Notification

×

Kategori Berita

Cari Berita

Iklan

Iklan

Indeks Berita

Tag Terpopuler

Jacob Ereste : Acara Tafakur Dalam Peringatan Hari Kemerdekaan Bangsa & Negara

Sabtu, 09 Agustus 2025 | 06.12 WIB | 0 Views Last Updated 2025-08-08T23:12:59Z

 




kontakoublik.id, SERANG--Esensi tertinggi dari kemerdekaan itu adalah memerdekakan orang lain dari keterjajahan, dari terjajah diri kita sendiri. Karena di dalamnya bersinar cahaya kesadaran yang mampu menerawang sosok kemerdekaan itu yang sesungguhnya, sakral, spiritual sifatnya.


Atas dasar itu agaknya founding fathers sebagai proklamator bangsa hingga membentuk Negara Kesatuan Republik Indonesia (NKRI) -- yang acap diteriakkan dengan "harga mati" sungguh akan lebih berat dalam menghadapi penjajahan yang dilakukan oleh bangsa kita sendiri.


Dalam dimensi spiritual, sejatinya kemerdekaan itu bukan sekedar bebas dari penjajahan bangsa asing -- karena tidak kalah penting sekarang ini adalah bebas dari belenggu, tekanan serta penjajahan yang terselubung dari bangsa kita sendiri. Karena itu, kemerdekaan yang sejati itu esensi puncaknya adalah memerdekakan orang lain dari penjajahan termasuk dari dan oleh diri kita sendiri. Adapun puncak dari  kesadaran kemerdekaan dalam dimensi spiritual itu adalah keterjajahan batin, pikiran dan segenap sistem maupun situasi yang menindas, dan membuat rasa -- sebagai puncak kejiwaan manusia -- harus terbebas dari penindasan dalam bentuk dan cara apapun.


Oleh karena itu, makna spiritual serta nilai-nilai sakral dari hakikat kemerdekaan yang sejati itu mampu mengekspresikan makna kebebasan yang murni itu lahir dari kesadaran -- bukan hanya dalam bentuk fisik -- tetapi juga kebebasan dalam perjuangan moral dan intelektual yang kini terabaikan lantaran tergerus oleh nilai-nilai materi yang membius.


Itulah penyebab dari kebiadaban bangsa sendiri menjajah anak bangsanya sendiri. Baik yang dilakukan secara langsung dan transparan, maupun melalui korupsi, perilaku tidak adil, keserakahan untuk mengangkangi hak orang lain.


Jadi boleh dikata, memerdekakan orang lain dari berbagai bentuk keterjajahan, ketergantungan serta penghambaan sesama manusia merupakan bentuk dari kemerdekaan yang sejati itu.
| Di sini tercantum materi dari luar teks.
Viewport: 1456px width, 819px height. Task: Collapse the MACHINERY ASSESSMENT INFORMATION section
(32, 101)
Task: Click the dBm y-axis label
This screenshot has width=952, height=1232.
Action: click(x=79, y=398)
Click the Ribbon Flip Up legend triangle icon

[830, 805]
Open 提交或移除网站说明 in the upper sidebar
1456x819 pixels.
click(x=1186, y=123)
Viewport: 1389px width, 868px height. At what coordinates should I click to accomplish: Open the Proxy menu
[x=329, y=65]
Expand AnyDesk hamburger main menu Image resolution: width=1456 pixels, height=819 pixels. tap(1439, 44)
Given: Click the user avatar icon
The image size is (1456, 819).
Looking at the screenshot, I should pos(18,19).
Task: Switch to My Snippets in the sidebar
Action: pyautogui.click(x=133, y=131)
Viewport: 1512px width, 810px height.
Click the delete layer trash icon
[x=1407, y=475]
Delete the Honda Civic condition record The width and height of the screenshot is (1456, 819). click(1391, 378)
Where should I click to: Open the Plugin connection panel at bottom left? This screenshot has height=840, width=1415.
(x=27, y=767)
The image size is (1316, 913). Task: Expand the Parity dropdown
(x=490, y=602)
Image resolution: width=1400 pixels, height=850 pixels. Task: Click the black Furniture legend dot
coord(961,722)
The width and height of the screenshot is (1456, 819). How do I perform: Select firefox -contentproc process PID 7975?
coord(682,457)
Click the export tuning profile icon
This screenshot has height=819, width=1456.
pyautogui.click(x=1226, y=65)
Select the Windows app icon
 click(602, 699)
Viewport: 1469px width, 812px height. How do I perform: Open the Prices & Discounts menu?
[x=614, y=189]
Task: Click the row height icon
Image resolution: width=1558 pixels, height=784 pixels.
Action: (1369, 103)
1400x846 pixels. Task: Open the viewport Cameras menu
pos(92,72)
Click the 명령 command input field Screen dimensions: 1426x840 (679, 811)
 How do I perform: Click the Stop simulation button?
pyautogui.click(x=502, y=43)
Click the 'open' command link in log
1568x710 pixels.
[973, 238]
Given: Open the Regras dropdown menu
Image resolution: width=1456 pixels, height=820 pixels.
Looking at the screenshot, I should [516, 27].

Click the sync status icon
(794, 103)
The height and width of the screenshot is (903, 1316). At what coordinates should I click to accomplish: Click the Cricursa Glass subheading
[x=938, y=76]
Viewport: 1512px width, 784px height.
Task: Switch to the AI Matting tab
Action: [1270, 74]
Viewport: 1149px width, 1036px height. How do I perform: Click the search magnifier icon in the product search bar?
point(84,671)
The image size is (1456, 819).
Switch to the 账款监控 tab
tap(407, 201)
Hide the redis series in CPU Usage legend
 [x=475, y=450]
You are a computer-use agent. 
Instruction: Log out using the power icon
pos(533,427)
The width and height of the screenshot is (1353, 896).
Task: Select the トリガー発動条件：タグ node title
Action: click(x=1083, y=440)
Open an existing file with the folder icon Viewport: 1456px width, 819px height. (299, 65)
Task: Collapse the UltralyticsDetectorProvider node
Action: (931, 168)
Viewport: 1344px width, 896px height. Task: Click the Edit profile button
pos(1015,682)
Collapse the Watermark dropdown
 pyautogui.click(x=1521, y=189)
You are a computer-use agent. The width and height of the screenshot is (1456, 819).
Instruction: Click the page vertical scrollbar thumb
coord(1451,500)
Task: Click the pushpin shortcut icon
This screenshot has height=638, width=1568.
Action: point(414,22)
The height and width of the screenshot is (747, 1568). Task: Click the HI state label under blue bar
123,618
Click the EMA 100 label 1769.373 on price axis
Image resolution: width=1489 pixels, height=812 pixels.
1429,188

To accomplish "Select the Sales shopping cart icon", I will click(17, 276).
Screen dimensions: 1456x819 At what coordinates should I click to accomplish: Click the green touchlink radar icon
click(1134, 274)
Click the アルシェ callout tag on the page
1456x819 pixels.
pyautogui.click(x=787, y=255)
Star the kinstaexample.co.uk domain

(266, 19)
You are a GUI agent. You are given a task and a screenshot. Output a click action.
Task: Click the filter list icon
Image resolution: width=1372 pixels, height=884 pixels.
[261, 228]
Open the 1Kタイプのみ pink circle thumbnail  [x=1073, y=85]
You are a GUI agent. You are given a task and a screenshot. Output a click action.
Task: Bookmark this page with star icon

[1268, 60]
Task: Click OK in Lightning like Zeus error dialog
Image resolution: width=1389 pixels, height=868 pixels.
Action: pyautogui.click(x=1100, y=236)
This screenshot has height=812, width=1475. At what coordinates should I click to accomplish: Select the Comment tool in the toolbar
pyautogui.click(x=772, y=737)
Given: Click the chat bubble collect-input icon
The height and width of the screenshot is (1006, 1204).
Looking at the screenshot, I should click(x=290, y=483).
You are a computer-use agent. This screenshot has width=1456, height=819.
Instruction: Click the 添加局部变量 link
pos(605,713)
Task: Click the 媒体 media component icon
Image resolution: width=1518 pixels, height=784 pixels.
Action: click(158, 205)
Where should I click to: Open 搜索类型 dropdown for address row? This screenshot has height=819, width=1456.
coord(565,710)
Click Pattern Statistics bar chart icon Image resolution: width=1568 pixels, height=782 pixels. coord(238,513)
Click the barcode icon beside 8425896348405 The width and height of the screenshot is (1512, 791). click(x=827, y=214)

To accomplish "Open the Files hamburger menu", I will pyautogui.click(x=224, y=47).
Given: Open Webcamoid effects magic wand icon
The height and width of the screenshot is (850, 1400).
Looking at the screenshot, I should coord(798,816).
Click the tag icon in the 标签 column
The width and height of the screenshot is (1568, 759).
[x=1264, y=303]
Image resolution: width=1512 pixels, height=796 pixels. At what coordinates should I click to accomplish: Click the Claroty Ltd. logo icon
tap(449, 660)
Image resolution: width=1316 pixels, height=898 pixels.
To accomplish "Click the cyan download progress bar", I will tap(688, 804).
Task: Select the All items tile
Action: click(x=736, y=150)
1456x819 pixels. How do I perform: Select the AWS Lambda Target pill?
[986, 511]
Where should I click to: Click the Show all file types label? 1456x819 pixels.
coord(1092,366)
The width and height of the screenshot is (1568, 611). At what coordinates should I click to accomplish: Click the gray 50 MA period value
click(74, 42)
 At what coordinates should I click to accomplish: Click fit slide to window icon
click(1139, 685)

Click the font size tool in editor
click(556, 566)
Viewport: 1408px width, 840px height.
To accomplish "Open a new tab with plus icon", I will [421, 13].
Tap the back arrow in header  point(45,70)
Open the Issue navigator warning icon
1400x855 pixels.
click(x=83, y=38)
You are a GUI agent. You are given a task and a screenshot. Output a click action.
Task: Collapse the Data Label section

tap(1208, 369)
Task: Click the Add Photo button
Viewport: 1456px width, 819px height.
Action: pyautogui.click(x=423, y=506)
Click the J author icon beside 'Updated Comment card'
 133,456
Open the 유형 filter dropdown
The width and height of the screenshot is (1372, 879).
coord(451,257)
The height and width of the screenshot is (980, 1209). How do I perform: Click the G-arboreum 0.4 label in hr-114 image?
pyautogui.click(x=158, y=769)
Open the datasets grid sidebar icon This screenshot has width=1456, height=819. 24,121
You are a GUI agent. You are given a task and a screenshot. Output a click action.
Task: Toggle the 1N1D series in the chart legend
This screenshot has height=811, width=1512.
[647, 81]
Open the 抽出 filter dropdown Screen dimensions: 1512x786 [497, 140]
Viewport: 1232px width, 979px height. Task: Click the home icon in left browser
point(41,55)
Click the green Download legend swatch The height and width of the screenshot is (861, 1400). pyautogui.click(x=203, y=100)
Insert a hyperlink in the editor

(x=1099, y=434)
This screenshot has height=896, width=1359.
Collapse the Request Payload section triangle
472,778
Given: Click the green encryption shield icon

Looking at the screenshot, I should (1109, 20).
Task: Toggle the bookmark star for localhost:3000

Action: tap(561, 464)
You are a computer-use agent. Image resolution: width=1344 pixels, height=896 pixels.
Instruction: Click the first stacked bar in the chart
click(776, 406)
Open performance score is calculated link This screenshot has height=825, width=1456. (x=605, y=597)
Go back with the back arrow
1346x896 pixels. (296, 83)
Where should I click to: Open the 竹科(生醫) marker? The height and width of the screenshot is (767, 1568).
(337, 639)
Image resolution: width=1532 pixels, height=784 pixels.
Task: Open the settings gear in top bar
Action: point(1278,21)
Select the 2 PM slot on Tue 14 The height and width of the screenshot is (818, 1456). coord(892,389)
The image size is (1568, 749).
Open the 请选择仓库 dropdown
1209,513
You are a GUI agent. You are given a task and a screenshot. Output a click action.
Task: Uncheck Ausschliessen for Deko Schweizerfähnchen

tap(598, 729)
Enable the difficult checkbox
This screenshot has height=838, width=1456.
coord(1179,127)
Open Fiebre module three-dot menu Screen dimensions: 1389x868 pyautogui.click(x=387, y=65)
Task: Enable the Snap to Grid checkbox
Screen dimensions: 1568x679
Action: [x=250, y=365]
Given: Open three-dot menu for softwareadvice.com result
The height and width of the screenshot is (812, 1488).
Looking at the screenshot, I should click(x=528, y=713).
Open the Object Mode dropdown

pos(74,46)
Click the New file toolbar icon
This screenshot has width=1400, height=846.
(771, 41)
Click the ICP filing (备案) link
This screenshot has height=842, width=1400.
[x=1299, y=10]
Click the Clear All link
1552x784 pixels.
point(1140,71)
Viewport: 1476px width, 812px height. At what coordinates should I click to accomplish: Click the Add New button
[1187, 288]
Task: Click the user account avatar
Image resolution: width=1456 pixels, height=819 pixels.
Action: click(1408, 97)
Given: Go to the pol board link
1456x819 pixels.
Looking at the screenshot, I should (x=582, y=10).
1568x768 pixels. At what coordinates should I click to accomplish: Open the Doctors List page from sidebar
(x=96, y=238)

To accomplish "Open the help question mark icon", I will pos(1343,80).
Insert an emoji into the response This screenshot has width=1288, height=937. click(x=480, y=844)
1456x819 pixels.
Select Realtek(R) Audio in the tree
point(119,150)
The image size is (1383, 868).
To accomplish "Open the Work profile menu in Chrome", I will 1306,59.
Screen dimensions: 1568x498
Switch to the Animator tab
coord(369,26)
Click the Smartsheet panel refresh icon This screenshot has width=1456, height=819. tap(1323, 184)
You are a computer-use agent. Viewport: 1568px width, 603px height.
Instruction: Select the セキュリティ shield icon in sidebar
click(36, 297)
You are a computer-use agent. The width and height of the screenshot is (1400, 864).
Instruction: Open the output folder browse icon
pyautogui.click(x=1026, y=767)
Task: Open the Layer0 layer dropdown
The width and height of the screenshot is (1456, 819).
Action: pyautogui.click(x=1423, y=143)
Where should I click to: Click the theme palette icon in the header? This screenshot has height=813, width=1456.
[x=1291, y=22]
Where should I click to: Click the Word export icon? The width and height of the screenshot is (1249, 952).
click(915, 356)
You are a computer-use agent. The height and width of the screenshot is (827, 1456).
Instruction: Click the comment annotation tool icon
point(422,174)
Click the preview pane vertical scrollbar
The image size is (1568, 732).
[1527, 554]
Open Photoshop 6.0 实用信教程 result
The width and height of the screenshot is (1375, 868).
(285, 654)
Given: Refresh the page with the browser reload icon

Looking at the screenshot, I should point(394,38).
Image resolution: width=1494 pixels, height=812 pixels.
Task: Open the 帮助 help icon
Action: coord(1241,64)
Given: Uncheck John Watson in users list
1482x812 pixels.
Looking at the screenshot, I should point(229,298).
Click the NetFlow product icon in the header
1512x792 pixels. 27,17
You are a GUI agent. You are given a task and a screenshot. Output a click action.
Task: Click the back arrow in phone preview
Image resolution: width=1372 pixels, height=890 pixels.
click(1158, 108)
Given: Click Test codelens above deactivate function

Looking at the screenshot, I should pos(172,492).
Maka dalam setiap momen perayaan hari kemerdekaan bangsa Indonesia, akan lebih baik melakukan permenungan, sekiranya tidak dapat mengekspresikan rasa syukur terhadap  kemerdekaan yang telah dinikmati -- meskipun hingga seabad kemerdekaan itu diproklamasikan -- capaiannya masih jauh seperti daging panggang yang lezat itu masih jauh dari api.


Dalam terminologi kaum sufi, hakekat kemerdekaan itu seperti Sidratul Muntaha dalam peristiwa Isra' Mi'rad, yang dapat dipahami sebagai metafora dari pertanda batas paling  ujung dari kesadaran dan pengetahuan manusia dalam konteks keterbatasan manusia di hadapan Tuhan.


Simbolika dari capaian spiritualitas yang tertinggi ini jelas mencerminkan suasana ruhani, dimana segala bentuk ego, kepongahan logika akademik dan puncak dari puncak menyatunya manusia dengan Tuhan. Sebab kekuasaan yang mutlak itu hanya milik-Nya semata.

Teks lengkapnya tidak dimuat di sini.